____ EXERCISE DATA
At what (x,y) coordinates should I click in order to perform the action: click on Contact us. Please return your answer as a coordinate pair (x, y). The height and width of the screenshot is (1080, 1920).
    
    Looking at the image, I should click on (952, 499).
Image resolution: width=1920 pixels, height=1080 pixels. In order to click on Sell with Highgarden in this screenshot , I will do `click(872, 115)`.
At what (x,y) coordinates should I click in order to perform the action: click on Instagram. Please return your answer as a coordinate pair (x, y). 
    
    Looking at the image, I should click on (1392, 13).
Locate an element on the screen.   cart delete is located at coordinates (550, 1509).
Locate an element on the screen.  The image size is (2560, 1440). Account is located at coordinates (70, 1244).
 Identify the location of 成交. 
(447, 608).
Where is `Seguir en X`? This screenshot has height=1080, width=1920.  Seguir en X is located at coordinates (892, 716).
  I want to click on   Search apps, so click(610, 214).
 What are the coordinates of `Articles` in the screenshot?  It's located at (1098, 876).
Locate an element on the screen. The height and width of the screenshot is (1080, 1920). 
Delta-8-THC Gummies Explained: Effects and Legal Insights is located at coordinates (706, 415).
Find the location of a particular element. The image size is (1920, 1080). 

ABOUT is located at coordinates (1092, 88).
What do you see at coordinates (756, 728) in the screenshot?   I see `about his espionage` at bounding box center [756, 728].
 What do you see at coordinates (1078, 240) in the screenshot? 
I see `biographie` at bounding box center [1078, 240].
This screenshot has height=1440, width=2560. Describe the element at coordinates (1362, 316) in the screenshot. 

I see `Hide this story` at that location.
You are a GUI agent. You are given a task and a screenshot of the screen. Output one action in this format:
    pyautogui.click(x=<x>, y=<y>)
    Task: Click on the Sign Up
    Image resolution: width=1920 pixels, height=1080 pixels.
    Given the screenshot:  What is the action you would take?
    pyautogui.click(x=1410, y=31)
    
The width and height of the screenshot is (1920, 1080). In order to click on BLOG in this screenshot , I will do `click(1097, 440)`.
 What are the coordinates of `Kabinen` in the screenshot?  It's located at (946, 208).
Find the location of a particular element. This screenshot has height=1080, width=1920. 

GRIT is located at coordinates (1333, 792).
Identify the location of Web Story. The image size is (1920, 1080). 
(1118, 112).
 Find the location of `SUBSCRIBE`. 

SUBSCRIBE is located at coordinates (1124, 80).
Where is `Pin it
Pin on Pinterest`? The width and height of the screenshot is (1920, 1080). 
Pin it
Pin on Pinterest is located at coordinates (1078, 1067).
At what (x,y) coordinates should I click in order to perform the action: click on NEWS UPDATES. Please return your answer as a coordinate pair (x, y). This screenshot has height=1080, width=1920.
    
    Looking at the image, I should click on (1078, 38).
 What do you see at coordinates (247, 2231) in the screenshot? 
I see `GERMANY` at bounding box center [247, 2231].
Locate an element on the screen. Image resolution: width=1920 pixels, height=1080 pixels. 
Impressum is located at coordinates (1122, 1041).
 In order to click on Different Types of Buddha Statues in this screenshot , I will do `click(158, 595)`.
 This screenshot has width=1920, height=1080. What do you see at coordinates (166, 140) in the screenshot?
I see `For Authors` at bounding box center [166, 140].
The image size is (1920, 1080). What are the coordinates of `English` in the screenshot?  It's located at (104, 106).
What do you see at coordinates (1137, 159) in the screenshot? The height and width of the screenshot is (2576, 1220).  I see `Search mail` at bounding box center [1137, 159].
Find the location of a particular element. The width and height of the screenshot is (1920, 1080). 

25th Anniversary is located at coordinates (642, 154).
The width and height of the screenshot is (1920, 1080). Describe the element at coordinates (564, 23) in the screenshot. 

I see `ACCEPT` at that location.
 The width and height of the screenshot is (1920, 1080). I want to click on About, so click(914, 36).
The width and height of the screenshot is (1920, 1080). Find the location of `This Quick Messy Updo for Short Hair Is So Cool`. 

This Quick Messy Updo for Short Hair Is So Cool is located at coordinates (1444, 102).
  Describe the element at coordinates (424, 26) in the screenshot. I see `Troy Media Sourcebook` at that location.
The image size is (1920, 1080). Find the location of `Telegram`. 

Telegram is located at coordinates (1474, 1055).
________
▶ _SET PROBLEM_:
Rewrite the records above as a numbered list, leaving out the blank lines.

▶ _RESPONSE FOR THIS EXERCISE_:
1. At what (x,y) coordinates should I click in order to perform the action: click on Contact us. Please return your answer as a coordinate pair (x, y). The height and width of the screenshot is (1080, 1920).
2.     Looking at the image, I should click on (952, 499).
3. Image resolution: width=1920 pixels, height=1080 pixels. In order to click on Sell with Highgarden in this screenshot , I will do `click(872, 115)`.
4. At what (x,y) coordinates should I click in order to perform the action: click on Instagram. Please return your answer as a coordinate pair (x, y). 
5.     Looking at the image, I should click on (1392, 13).
6. Locate an element on the screen.   cart delete is located at coordinates (550, 1509).
7. Locate an element on the screen.  The image size is (2560, 1440). Account is located at coordinates (70, 1244).
8.  Identify the location of 成交. 
9. (447, 608).
10. Where is `Seguir en X`? This screenshot has height=1080, width=1920.  Seguir en X is located at coordinates (892, 716).
11.   I want to click on   Search apps, so click(610, 214).
12.  What are the coordinates of `Articles` in the screenshot?  It's located at (1098, 876).
13. Locate an element on the screen. The height and width of the screenshot is (1080, 1920). 
14. Delta-8-THC Gummies Explained: Effects and Legal Insights is located at coordinates (706, 415).
15. Find the location of a particular element. The image size is (1920, 1080). 
16. ABOUT is located at coordinates (1092, 88).
17. What do you see at coordinates (756, 728) in the screenshot?   I see `about his espionage` at bounding box center [756, 728].
18.  What do you see at coordinates (1078, 240) in the screenshot? 
19. I see `biographie` at bounding box center [1078, 240].
20. This screenshot has height=1440, width=2560. Describe the element at coordinates (1362, 316) in the screenshot. 
21. I see `Hide this story` at that location.
22. You are a GUI agent. You are given a task and a screenshot of the screen. Output one action in this format:
23.     pyautogui.click(x=<x>, y=<y>)
24.     Task: Click on the Sign Up
25.     Image resolution: width=1920 pixels, height=1080 pixels.
26.     Given the screenshot:  What is the action you would take?
27.     pyautogui.click(x=1410, y=31)
28. The width and height of the screenshot is (1920, 1080). In order to click on BLOG in this screenshot , I will do `click(1097, 440)`.
29.  What are the coordinates of `Kabinen` in the screenshot?  It's located at (946, 208).
30. Find the location of a particular element. This screenshot has height=1080, width=1920. 
31. GRIT is located at coordinates (1333, 792).
32. Identify the location of Web Story. The image size is (1920, 1080). 
33. (1118, 112).
34.  Find the location of `SUBSCRIBE`. 
35. SUBSCRIBE is located at coordinates (1124, 80).
36. Where is `Pin it
37. Pin on Pinterest`? The width and height of the screenshot is (1920, 1080). 
38. Pin it
39. Pin on Pinterest is located at coordinates (1078, 1067).
40. At what (x,y) coordinates should I click in order to perform the action: click on NEWS UPDATES. Please return your answer as a coordinate pair (x, y). This screenshot has height=1080, width=1920.
41.     Looking at the image, I should click on (1078, 38).
42.  What do you see at coordinates (247, 2231) in the screenshot? 
43. I see `GERMANY` at bounding box center [247, 2231].
44. Locate an element on the screen. Image resolution: width=1920 pixels, height=1080 pixels. 
45. Impressum is located at coordinates (1122, 1041).
46.  In order to click on Different Types of Buddha Statues in this screenshot , I will do `click(158, 595)`.
47.  This screenshot has width=1920, height=1080. What do you see at coordinates (166, 140) in the screenshot?
48. I see `For Authors` at bounding box center [166, 140].
49. The image size is (1920, 1080). What are the coordinates of `English` in the screenshot?  It's located at (104, 106).
50. What do you see at coordinates (1137, 159) in the screenshot? The height and width of the screenshot is (2576, 1220).  I see `Search mail` at bounding box center [1137, 159].
51. Find the location of a particular element. The width and height of the screenshot is (1920, 1080). 
52. 25th Anniversary is located at coordinates (642, 154).
53. The width and height of the screenshot is (1920, 1080). Describe the element at coordinates (564, 23) in the screenshot. 
54. I see `ACCEPT` at that location.
55.  The width and height of the screenshot is (1920, 1080). I want to click on About, so click(914, 36).
56. The width and height of the screenshot is (1920, 1080). Find the location of `This Quick Messy Updo for Short Hair Is So Cool`. 
57. This Quick Messy Updo for Short Hair Is So Cool is located at coordinates (1444, 102).
58.   Describe the element at coordinates (424, 26) in the screenshot. I see `Troy Media Sourcebook` at that location.
59. The image size is (1920, 1080). Find the location of `Telegram`. 
60. Telegram is located at coordinates (1474, 1055).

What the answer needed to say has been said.